RECORDS FOR THIS EXERCISE:

════════════════════

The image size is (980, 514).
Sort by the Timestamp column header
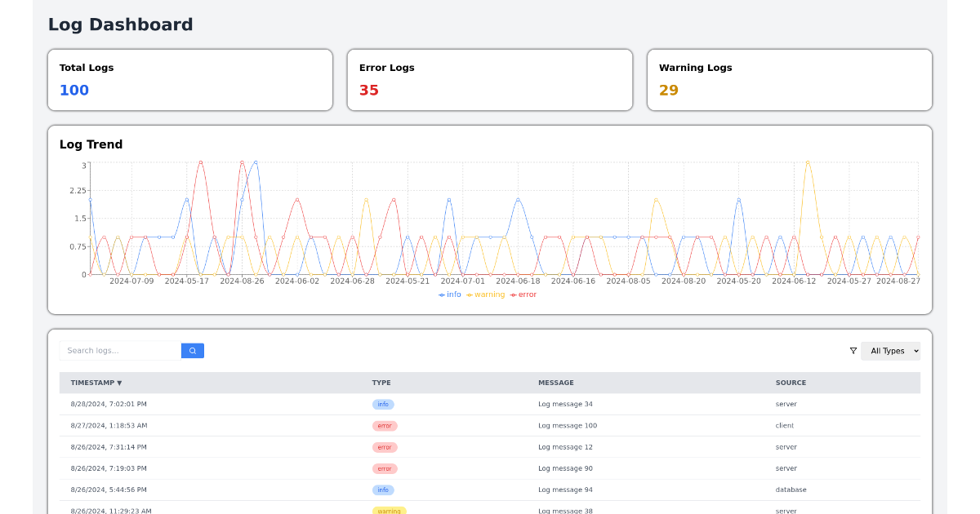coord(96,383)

════════════════════

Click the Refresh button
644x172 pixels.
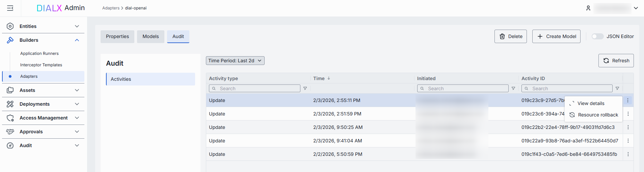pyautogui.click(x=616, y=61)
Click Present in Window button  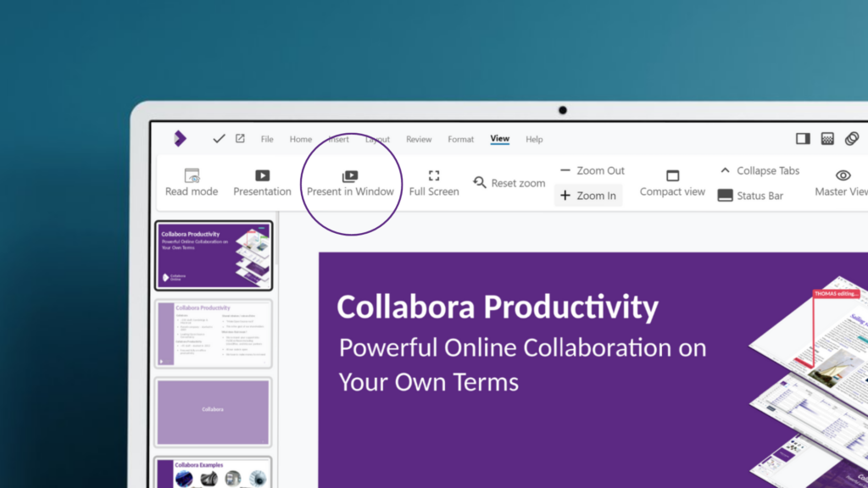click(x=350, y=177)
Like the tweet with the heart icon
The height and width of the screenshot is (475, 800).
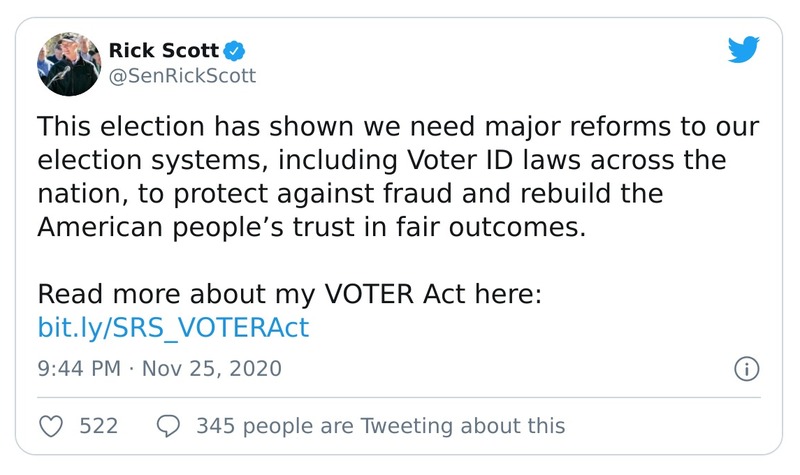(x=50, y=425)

════════════════════

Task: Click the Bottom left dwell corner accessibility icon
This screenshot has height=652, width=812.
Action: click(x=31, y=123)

════════════════════

WHAT IS REQUIRED:
Number of lines containing the word "icon" in the listing: state it, and add no other text.

EXPECTED OUTPUT:
2